In June 2012, Dhabitah became the youngest Malaysian diver to win at a senior international competition by winning two events at the South-East Asia Swimming Championships in Singapore. At the 2013 SEA Games, Dhabitah won the gold medal in the 10 meter synchronised platform event with Leong Mun Yee.

At the 2014 Commonwealth Games in Glasgow, Dhabitah won the bronze medal in the 10 meter synchronised platform with Pandelela Rinong. She also finished sixth in the 3 meter synchronised springboard event with Ng Yan Yee and eleventh in the individual 3 meter springboard event.

At the 2015 SEA Games, Dhabitah and Ng Yan Yee won the gold medal in the 3 meter synchronised springboard. In September 2015, after winning the women's individual 10 meter platform event at the 2015 Asian Diving Cup, Dhabitah earned a slot to the 2016 Summer Olympics. In February 2016, Dhabitah and Cheong Jun Hoong earned an Olympic spot in the 3 meter synchronised springboard after finishing fifth at the Diving World Cup in Rio de Janeiro.

In her first event at the 2016 Summer Olympics, Dhabitah and Cheong Jun Hoong finished fifth in the 3 meter synchronized springboard. They were in the bronze medal position after the third dive but a mistake by Cheong Jun Hoong in the fourth dive cost Dhabitah her first Olympic medal. Dhabitah advanced to the final of the 10 meter platform event where she finished ninth with 338 points.

In April 2017, Dhabitah teamed up with Pandelela Rinong to bag a silver in 10 meter synchronised platform in Windsor, Canada. It was her first medal in the Diving World Series. At the 2017 World Aquatics Championships in Budapest, Dhabitah reached the final of 3 meter springboard individual where she finished 10th with 292.35 points.

Dhabitah was chosen to light the cauldron during the opening ceremony of the 2017 SEA Games in Kuala Lumpur. Dhabitah took silver in the 3 meter springboard individual event which was won by compatriot, Ng Yan Yee. Dhabitah would later partner with Ng Yan Yee to win gold in the 3 meter synchronised springboard. In October 2017, they were stripped of their gold medal after Ng Yan Yee failed a doping test.

__ASSIGNED TASK A__
According to the passage about Dhabitah, in what position did she finish in the final of the 10 meter platform event at the 2016 Summer Olympics?
__ASSIGNED TASK B__
Reproduce the stretch of the passage about Dhabitah from "In June 2012, Dhabitah" through "meter springboard event.", word for word.
The entries have no connection to the passage about Dhabitah.

__DATASET RECORDS__
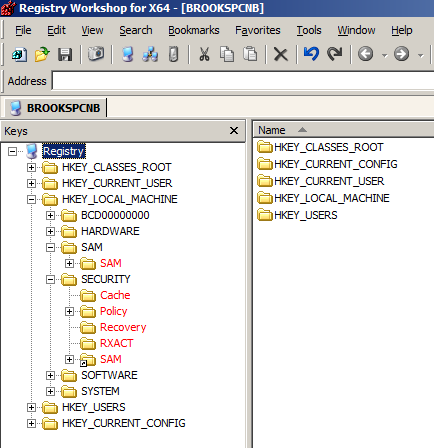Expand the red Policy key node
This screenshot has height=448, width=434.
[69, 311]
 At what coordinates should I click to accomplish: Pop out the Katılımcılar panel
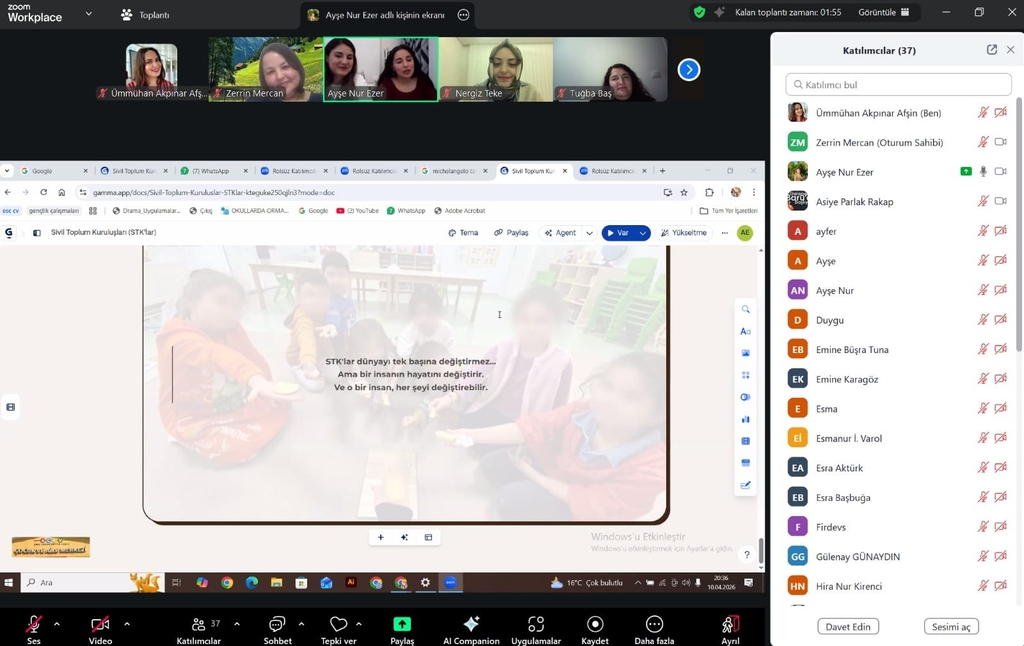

==

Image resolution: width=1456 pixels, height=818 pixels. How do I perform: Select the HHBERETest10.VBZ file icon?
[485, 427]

...

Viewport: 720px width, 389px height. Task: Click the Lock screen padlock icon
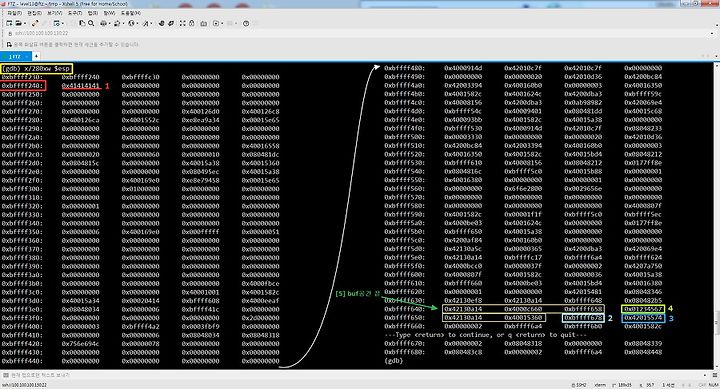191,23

__ANSWER SECTION A__
She finished ninth, with 338 points.

__ANSWER SECTION B__
In June 2012, Dhabitah became the youngest Malaysian diver to win at a senior international competition by winning two events at the South-East Asia Swimming Championships in Singapore. At the 2013 SEA Games, Dhabitah won the gold medal in the 10 meter synchronised platform event with Leong Mun Yee.

At the 2014 Commonwealth Games in Glasgow, Dhabitah won the bronze medal in the 10 meter synchronised platform with Pandelela Rinong. She also finished sixth in the 3 meter synchronised springboard event with Ng Yan Yee and eleventh in the individual 3 meter springboard event.